Where the Crawdads Sing by Delia Owens (2018)



Having just finished Tara Westover’s Educated, I wasn’t sure I could get through another young-girl-gets-abandonded-and-raises-herself story.  Within the first 10 pages, Kya’s mom and only remaining sibling walk away, leaving her to live in a shack on the North Carolina marsh with her drunk and abusive dad. Eventually he, too, disappears, and this becomes a story of Kya raising herself–the marsh girl–from a 10 year old who digs oysters to sell for grits and gas to a young woman who learns to read and becomes a wildlife specialist writing illustrated books about marsh ecosystems.  The parallel story is a murder mystery of a young man found dead in the marsh and the aw-shucks detectives trying to figure out whom to arrest.  When the story starts, it’s 1952 and Kya is 7.  The death of Chase Andrews happens in 1969, so chapters flip flop between the two stories as Kya grows up, learning to navigate independent life on the marsh and interacting with the few locals she trusts.  Eventually the two stories converge in 1969 when Kya is in her mid 20s.

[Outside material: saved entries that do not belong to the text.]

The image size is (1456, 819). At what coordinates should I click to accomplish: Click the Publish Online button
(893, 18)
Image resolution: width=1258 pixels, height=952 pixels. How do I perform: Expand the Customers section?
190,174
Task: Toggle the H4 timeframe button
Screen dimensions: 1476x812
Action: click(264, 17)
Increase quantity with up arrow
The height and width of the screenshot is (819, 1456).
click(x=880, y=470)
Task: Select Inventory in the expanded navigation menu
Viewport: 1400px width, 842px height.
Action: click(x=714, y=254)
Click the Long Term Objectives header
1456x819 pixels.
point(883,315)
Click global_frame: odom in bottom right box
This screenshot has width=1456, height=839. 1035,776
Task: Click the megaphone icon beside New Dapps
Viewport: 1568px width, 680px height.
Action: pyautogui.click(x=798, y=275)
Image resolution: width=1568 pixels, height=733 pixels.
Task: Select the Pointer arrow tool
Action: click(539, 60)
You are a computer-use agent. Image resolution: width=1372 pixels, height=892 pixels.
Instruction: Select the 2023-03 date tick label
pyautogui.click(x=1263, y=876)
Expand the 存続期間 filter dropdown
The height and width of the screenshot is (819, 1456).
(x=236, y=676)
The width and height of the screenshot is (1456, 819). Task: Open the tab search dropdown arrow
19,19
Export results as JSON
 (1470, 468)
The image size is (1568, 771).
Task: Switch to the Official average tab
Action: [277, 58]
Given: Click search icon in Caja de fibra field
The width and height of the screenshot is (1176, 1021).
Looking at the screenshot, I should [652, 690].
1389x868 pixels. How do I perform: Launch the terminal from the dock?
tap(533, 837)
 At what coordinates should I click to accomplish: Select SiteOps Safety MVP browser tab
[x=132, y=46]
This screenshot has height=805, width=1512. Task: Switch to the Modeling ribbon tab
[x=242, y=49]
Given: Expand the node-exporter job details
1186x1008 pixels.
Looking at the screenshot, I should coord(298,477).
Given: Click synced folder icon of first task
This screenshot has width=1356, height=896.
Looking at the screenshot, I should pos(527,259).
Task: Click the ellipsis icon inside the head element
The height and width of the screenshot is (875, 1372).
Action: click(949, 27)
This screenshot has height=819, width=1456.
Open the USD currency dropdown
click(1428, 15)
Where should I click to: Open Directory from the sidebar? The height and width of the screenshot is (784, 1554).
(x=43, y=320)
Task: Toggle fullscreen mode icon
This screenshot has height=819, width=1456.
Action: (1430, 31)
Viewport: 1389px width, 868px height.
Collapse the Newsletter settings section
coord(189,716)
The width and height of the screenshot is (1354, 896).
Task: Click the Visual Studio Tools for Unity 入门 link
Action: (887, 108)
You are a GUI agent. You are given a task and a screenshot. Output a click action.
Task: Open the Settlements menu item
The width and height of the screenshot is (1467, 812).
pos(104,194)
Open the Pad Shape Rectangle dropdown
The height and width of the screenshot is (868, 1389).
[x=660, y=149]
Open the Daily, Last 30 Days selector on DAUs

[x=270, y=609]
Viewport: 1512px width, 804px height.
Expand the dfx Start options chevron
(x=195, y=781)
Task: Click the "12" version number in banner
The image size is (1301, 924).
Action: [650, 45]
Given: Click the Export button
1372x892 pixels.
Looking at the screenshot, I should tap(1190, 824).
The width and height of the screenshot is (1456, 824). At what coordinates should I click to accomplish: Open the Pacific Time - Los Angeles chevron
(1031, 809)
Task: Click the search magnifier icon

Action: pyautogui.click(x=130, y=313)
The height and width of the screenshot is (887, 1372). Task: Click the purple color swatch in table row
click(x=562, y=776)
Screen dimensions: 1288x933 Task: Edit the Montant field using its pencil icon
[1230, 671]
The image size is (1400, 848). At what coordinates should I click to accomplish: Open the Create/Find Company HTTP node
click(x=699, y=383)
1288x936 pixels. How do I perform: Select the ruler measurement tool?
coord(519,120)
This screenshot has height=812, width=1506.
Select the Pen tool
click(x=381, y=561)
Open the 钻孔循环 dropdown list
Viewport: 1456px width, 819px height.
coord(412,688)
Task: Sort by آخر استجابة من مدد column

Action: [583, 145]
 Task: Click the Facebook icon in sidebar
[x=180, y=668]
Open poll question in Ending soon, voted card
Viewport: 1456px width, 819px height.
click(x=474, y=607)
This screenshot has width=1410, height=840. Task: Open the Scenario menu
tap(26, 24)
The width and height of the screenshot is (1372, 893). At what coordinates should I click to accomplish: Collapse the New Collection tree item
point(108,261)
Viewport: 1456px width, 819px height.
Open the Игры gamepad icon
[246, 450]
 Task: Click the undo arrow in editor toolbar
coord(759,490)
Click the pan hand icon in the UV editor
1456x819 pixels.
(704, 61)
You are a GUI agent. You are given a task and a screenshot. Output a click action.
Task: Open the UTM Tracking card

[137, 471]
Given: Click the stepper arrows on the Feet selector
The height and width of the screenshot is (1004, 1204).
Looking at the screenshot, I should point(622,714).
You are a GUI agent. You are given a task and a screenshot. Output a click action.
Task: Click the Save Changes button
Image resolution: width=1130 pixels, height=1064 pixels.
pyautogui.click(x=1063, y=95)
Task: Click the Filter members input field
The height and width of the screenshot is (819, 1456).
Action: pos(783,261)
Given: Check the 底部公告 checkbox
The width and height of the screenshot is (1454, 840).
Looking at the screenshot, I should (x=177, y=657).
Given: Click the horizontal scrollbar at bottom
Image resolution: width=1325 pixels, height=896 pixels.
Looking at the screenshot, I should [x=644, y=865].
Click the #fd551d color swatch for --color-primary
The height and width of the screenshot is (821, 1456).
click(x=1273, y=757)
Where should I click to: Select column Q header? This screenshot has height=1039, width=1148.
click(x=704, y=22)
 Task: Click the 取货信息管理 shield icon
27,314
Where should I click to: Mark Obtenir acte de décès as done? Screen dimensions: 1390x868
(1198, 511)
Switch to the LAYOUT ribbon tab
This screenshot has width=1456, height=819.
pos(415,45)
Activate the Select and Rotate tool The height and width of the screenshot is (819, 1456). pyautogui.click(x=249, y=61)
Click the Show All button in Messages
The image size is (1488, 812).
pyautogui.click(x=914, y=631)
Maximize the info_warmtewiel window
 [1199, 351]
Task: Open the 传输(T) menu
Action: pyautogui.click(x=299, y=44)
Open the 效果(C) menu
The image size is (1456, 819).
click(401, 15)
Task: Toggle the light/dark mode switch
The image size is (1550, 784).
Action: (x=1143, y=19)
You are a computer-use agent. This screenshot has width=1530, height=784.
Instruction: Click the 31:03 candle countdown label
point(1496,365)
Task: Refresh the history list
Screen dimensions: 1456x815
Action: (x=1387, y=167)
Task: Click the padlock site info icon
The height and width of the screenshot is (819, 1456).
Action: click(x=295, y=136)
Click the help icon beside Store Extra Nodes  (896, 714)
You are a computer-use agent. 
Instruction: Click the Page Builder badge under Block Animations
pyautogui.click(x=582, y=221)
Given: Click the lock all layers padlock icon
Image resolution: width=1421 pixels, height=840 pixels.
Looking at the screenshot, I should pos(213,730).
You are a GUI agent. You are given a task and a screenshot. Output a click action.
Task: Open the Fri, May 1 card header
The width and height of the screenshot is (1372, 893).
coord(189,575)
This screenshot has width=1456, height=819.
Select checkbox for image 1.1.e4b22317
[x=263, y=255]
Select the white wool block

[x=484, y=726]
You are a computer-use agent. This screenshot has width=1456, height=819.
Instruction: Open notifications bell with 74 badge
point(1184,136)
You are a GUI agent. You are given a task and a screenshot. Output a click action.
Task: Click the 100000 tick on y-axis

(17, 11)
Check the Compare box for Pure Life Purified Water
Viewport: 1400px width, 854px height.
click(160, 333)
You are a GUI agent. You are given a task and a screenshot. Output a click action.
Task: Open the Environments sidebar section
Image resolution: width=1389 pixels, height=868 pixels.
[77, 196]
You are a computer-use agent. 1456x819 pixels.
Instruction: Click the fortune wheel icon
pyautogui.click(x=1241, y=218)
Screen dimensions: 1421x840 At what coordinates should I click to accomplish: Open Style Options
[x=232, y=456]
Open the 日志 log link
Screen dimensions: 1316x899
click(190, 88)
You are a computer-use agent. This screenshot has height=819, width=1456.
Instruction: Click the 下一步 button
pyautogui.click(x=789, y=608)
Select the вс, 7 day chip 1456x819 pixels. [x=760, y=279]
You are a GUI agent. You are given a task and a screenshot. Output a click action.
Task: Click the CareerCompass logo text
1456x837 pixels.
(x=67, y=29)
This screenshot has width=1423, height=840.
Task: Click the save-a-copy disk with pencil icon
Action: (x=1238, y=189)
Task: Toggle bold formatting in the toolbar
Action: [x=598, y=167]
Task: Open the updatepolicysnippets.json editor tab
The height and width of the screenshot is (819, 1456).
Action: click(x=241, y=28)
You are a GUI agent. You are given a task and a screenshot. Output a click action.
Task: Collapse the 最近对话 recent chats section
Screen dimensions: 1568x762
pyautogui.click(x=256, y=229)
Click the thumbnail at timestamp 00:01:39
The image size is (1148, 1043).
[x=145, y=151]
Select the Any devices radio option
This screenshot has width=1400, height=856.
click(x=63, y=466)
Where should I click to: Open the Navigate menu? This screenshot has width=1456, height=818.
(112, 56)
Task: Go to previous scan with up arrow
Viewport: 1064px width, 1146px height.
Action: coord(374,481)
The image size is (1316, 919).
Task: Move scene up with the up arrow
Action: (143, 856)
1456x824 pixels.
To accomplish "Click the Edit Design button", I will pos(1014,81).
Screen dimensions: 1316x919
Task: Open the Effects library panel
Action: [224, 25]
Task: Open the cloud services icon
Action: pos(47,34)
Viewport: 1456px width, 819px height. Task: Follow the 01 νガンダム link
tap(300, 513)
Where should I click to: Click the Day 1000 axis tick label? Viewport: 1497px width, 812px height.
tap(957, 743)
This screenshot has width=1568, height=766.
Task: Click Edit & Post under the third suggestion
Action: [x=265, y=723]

I enjoyed much of the first half: life on the marsh, its estuaries and wildlife, and Kya’s relationship with all things non-human. The author is a wildlife scientist, and it’s clear that’s her passion and her expertise as she describes Kya in these lowlands: easing through the marshes, digging muscles, spotting heron, padding barefoot through bushes and brambles. But some of the relationships between characters seems stilted and unnatural, and by the end of the book, it almost seemed like a different writer—one who wanted to finish the story by skimming over Kya’s life with a telly narrative lacking the details that make a character seem real. It’s a page-turning and enjoyable read, but overall not great writing, and nowhere near Barbara Kingsolver or Pat Conroy, though some have unfairly compared the book to both.